9. Termination. This
Agreement shall terminate upon the death of both Executive and
his
spouse or earlier if mutually agreed upon by the Executive and
Titan.
10. Expenses. Titan
will pay or reimburse Executive for any expenses reasonably incurred by him
in
furtherance of his duties hereunder, including, without limitation expenses
for
entertainment, travel (including automobile operating expenses), meals, hotel
accommodations and other ordinary and necessary activities incurred on behalf
of
the company, subject to reasonable documentation of such expenses by
Executive.
11. Supplemental
Retirement Benefits. Titan
agrees to provide fully vested supplemental retirement benefits (“Supplemental
Retirement Benefit Payments”) to Executive pursuant to the following terms: (i)

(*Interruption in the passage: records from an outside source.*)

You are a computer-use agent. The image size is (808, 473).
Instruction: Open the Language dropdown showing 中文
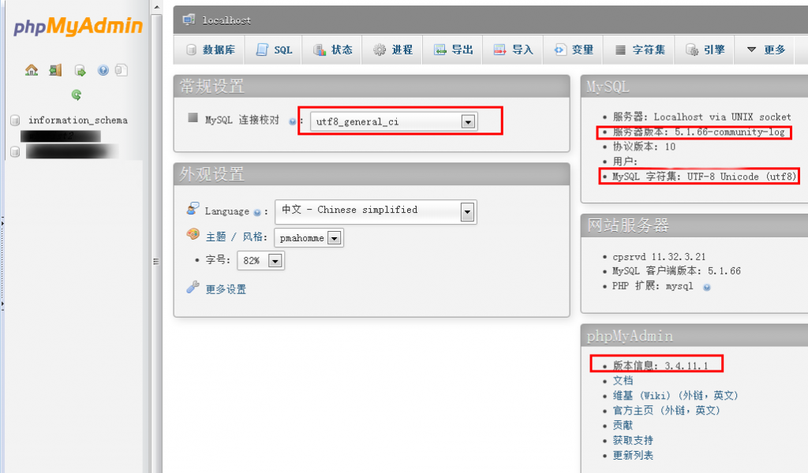pos(376,211)
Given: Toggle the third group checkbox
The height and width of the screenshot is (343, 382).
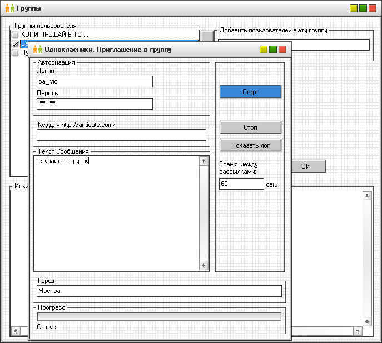Looking at the screenshot, I should [x=16, y=53].
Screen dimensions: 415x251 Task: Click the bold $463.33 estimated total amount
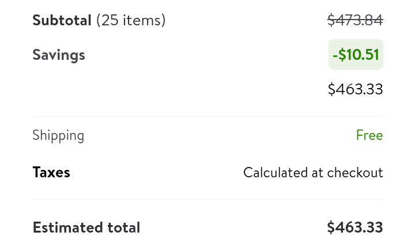pos(354,227)
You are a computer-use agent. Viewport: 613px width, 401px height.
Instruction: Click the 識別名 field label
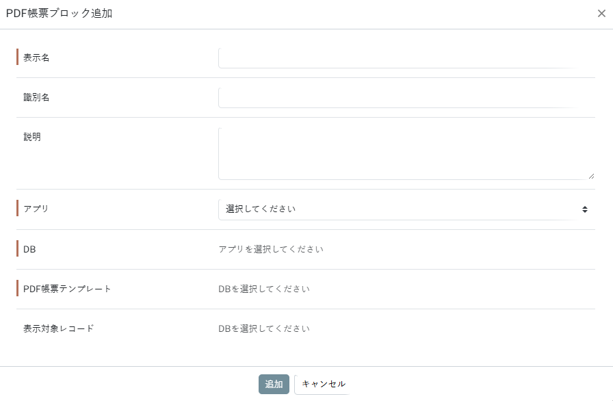pos(36,98)
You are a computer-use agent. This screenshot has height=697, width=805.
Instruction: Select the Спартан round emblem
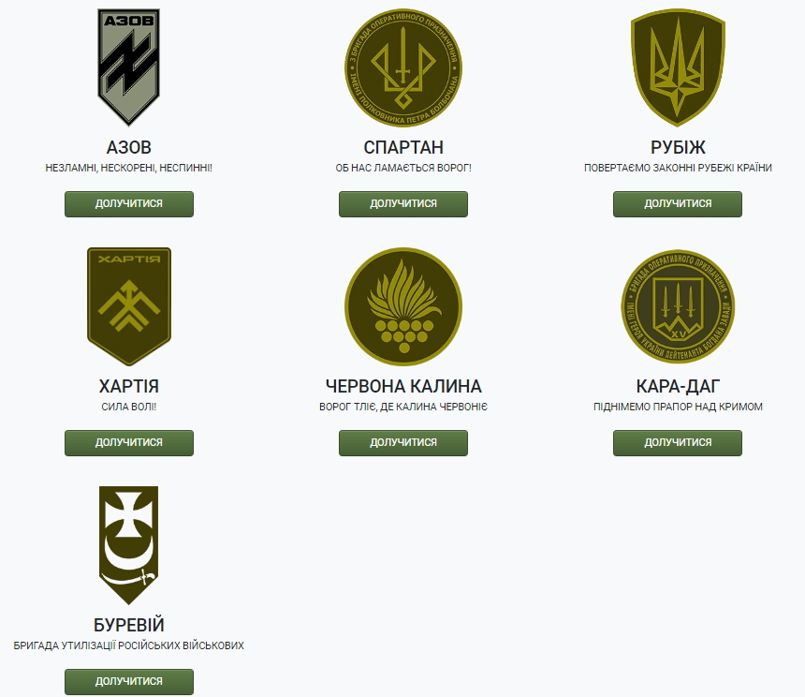click(403, 67)
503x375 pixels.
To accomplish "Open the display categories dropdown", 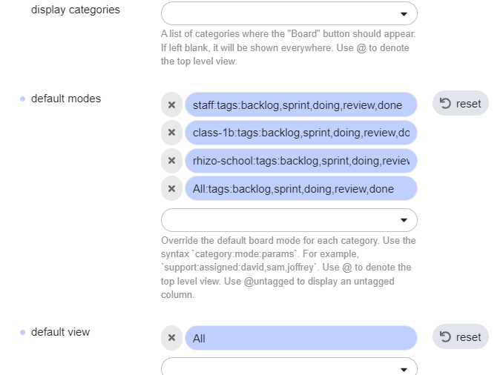I will 289,13.
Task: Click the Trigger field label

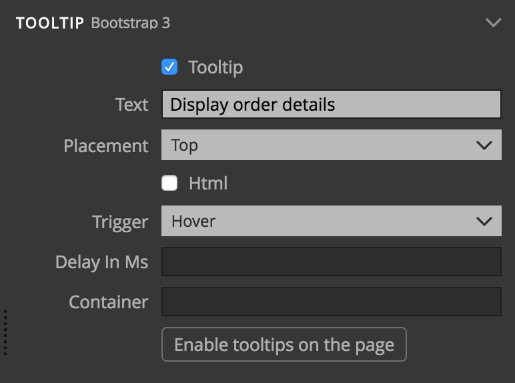Action: [x=120, y=222]
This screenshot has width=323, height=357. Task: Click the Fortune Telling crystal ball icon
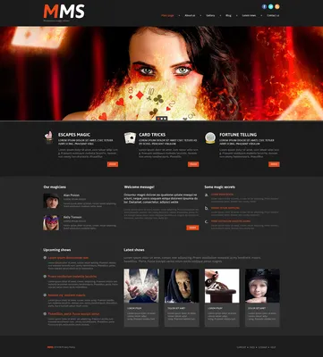[x=210, y=137]
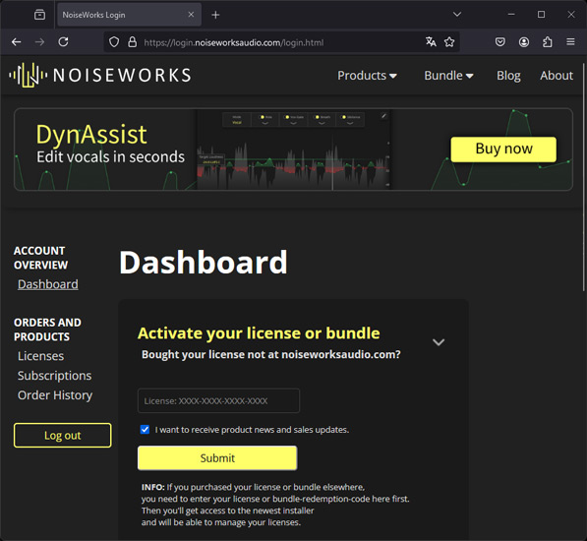Open the extensions puzzle icon
This screenshot has width=587, height=541.
click(x=548, y=42)
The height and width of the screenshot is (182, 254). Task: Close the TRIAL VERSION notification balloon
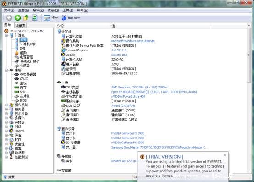pyautogui.click(x=225, y=155)
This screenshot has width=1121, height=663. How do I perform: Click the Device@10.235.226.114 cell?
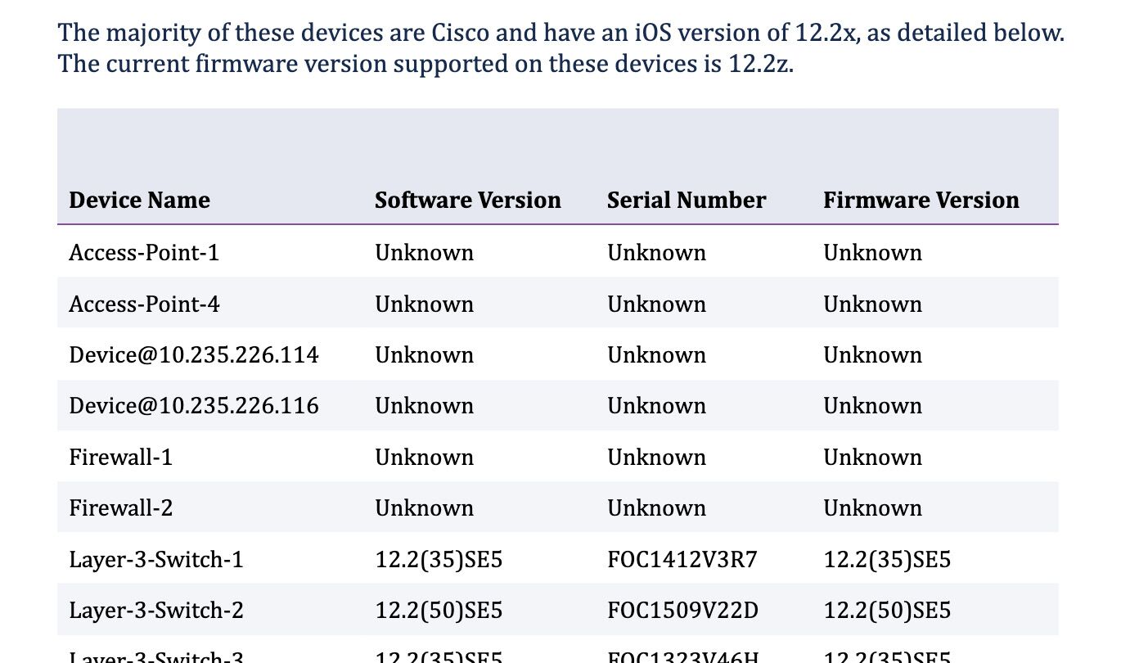(x=194, y=355)
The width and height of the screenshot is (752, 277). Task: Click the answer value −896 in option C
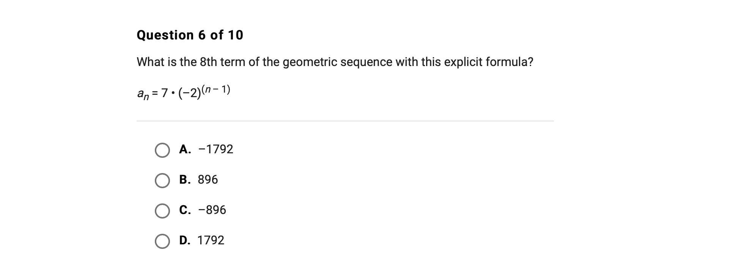[x=212, y=210]
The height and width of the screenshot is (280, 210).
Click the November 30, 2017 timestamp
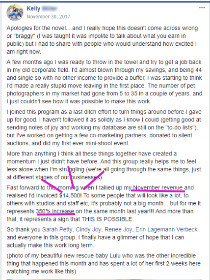pyautogui.click(x=49, y=17)
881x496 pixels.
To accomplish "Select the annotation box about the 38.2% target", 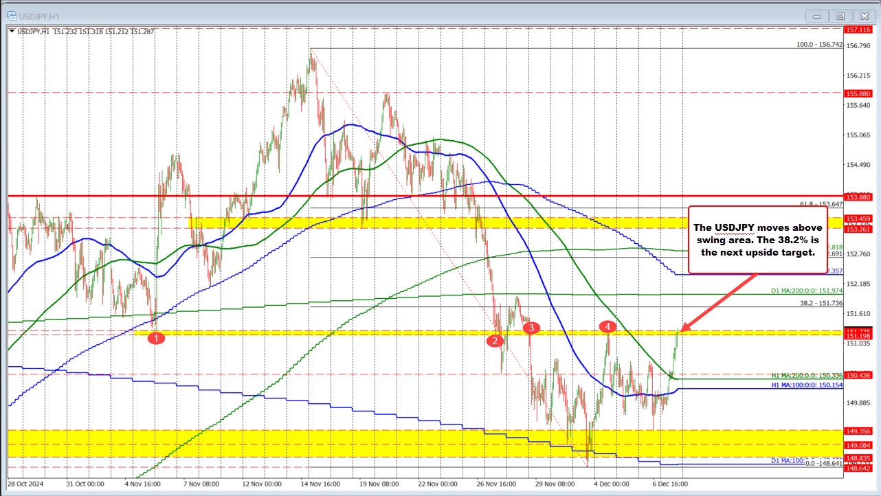I will [758, 240].
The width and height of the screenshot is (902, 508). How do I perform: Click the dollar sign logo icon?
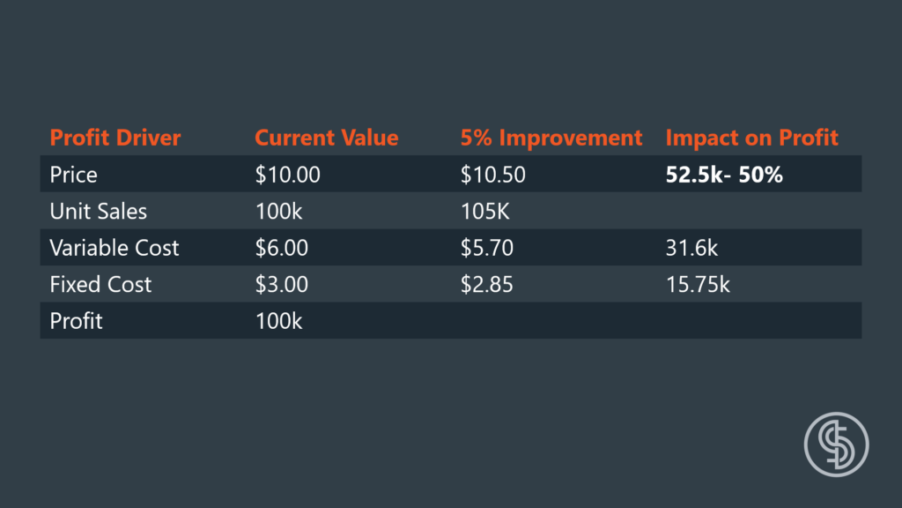click(836, 445)
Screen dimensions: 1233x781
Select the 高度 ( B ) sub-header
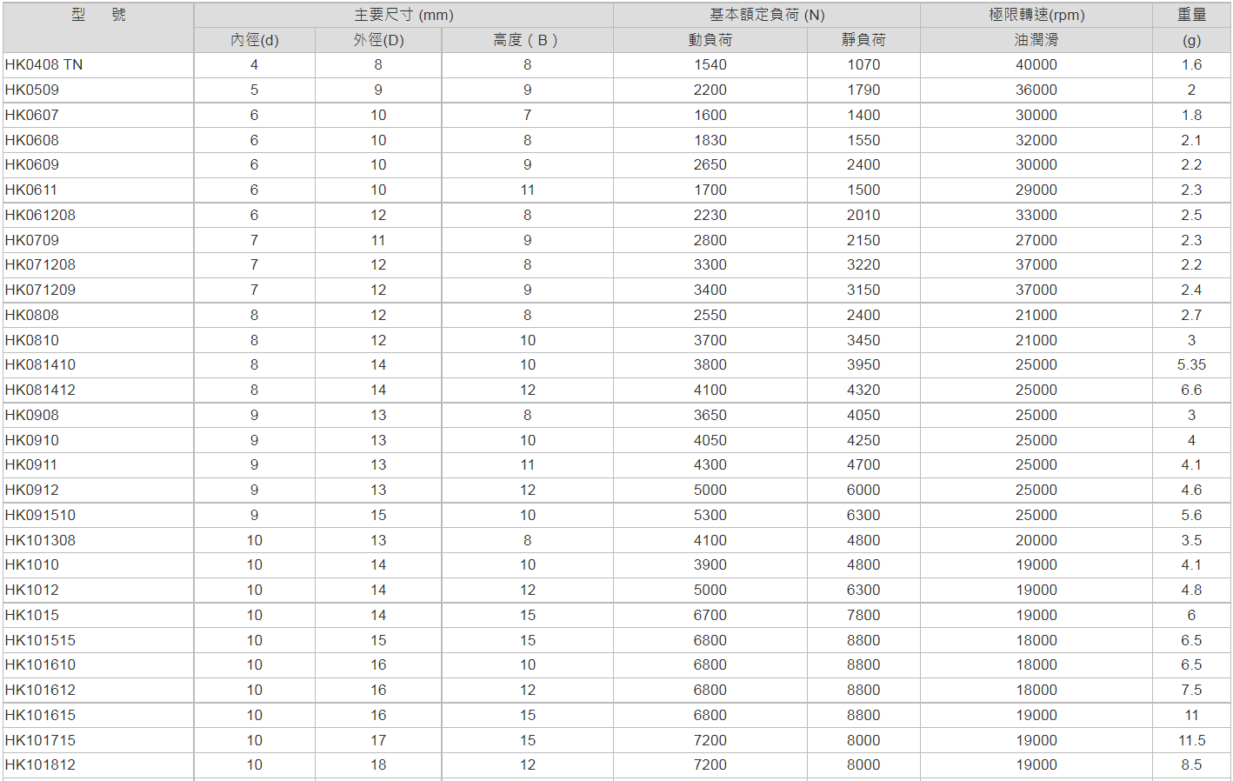[527, 40]
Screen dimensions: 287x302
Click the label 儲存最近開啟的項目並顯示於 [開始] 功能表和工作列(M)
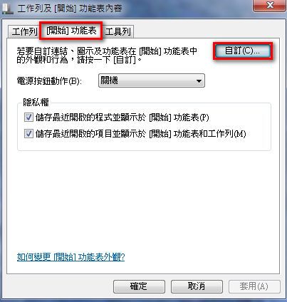pyautogui.click(x=140, y=134)

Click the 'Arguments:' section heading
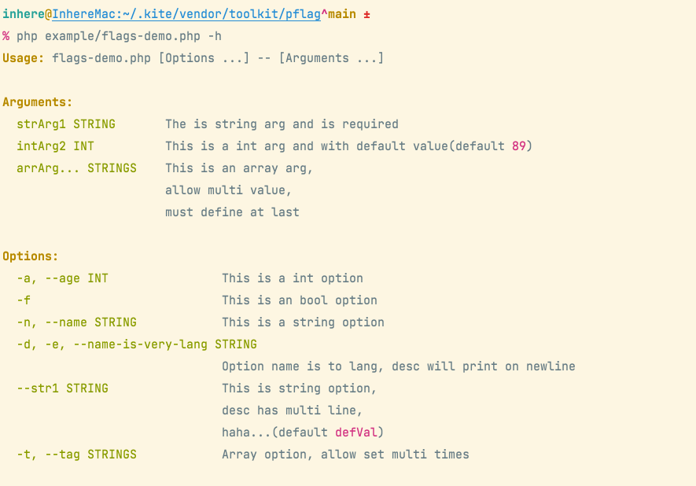pyautogui.click(x=37, y=102)
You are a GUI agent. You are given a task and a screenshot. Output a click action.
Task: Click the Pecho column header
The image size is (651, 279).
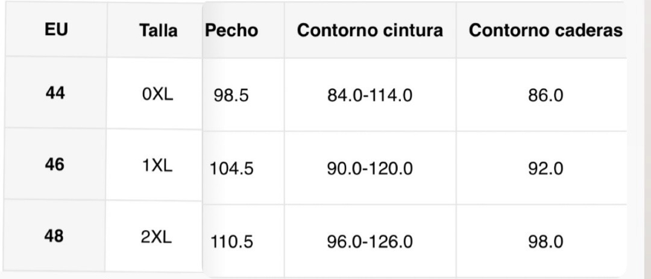[x=231, y=30]
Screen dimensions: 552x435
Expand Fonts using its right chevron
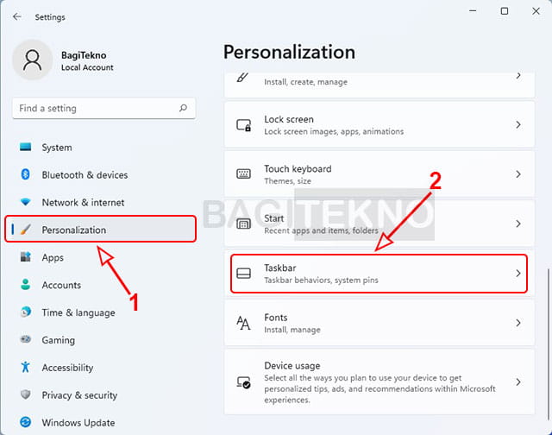tap(518, 323)
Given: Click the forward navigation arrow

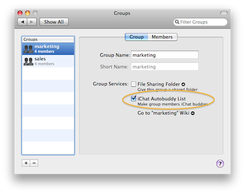Looking at the screenshot, I should coord(32,22).
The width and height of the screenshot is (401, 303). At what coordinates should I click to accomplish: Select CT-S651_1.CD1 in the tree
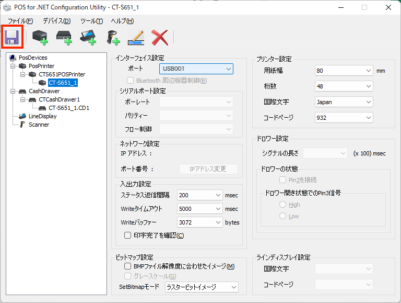69,108
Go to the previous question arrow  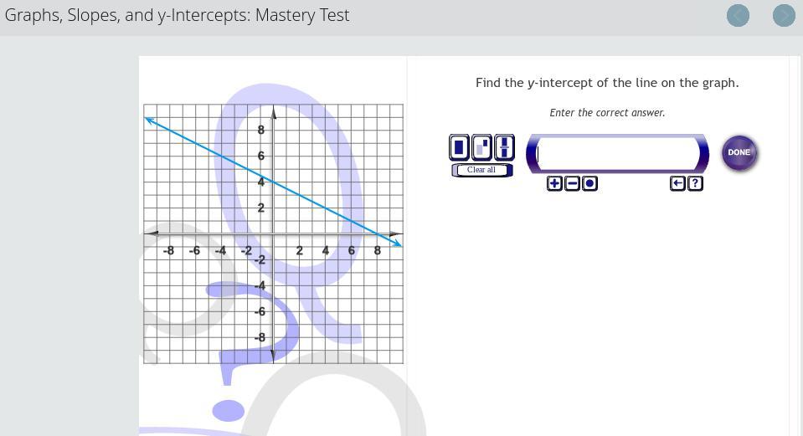(738, 15)
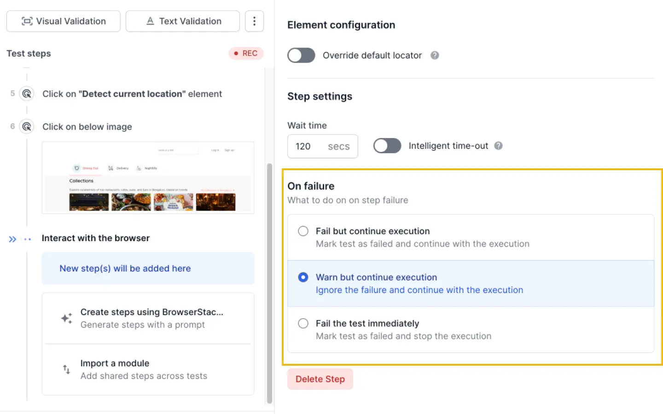Click the Import a module arrows icon
The image size is (663, 414).
(x=67, y=369)
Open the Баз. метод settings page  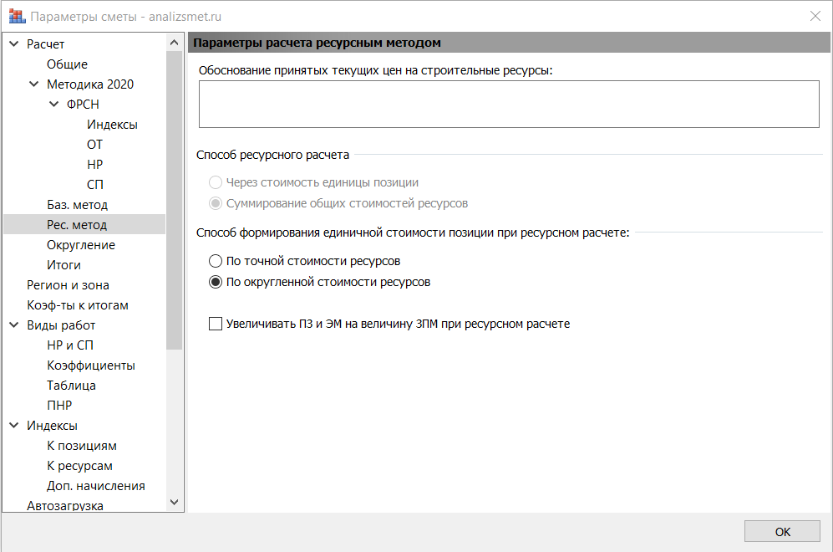[x=77, y=205]
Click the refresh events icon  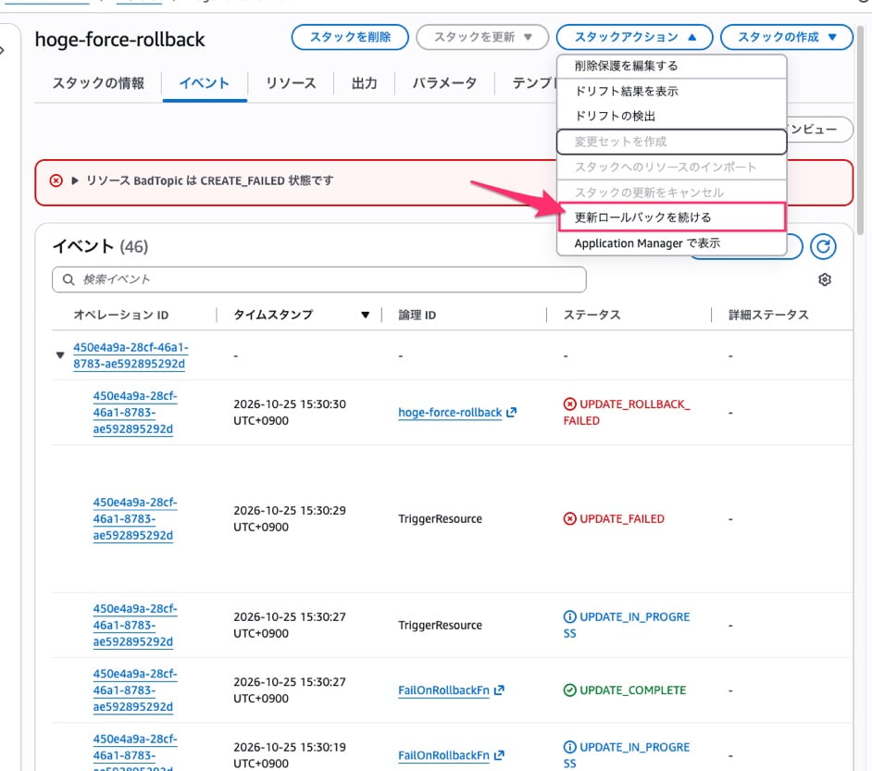[x=823, y=246]

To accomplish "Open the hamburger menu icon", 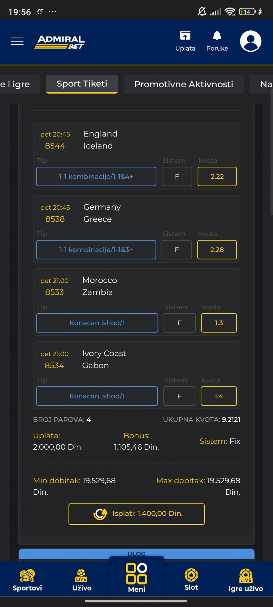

commencing on the first day of the calendar month which next succeeds or
coincides with Executive’s having attained 60 and on the first of each calendar
month thereafter for and during his natural life, Titan and/or successor
shall
pay to Executive the sum of $37,500.00 (the “Normal Supplemental Retirement
Benefit Payments”); (ii) alternatively, and in lieu of the Normal Supplemental
Retirement Benefits Payments, Executive, at any time after attaining the
age of
55, shall be entitled, at his election, to receive an early supplemental
retirement benefit, payable monthly, commencing on the first day of the month
following such election and on the first day of each month thereafter during
his
lifetime, equal to the actuarial equivalent of the Normal Supplemental
Retirement Benefit Payments as determined at the time of such election (the
“Early Supplemental Retirement Benefits Payment”); (iii) if Executive is married
on the date of his benefit payment commence hereunder, he may elect by notice
to
Titan and as an alternative to either the Normal Supplemental Retirement
Benefit
Payments or Early Supplemental Retirement Benefit Payments, a reduced pension
benefit at age 60 or at such earlier date after obtaining the age of 55 in
the
form of a standard joint and survivor annuity based on the life expectancies
of
Executive and his spouse to be paid to Executive and his spouse during their
natural lifetimes; and (iv) at Titan’s election, the Supplemental Retirement
Benefits Payments, as elected by Executive pursuant to (i) through (iii)
above,
may be made at any time in the form of a single life annuity of which Executive
is the annuitant and owner. At the time of retirement, Titan shall have funded
the amount of money determined by the actuaries necessary over the four years
of
this Agreement. The Executive at the time of retirement can elect to have
Titan
purchase, with the funded monies, a single life annuity of which the Executive
is the annuitant and owner.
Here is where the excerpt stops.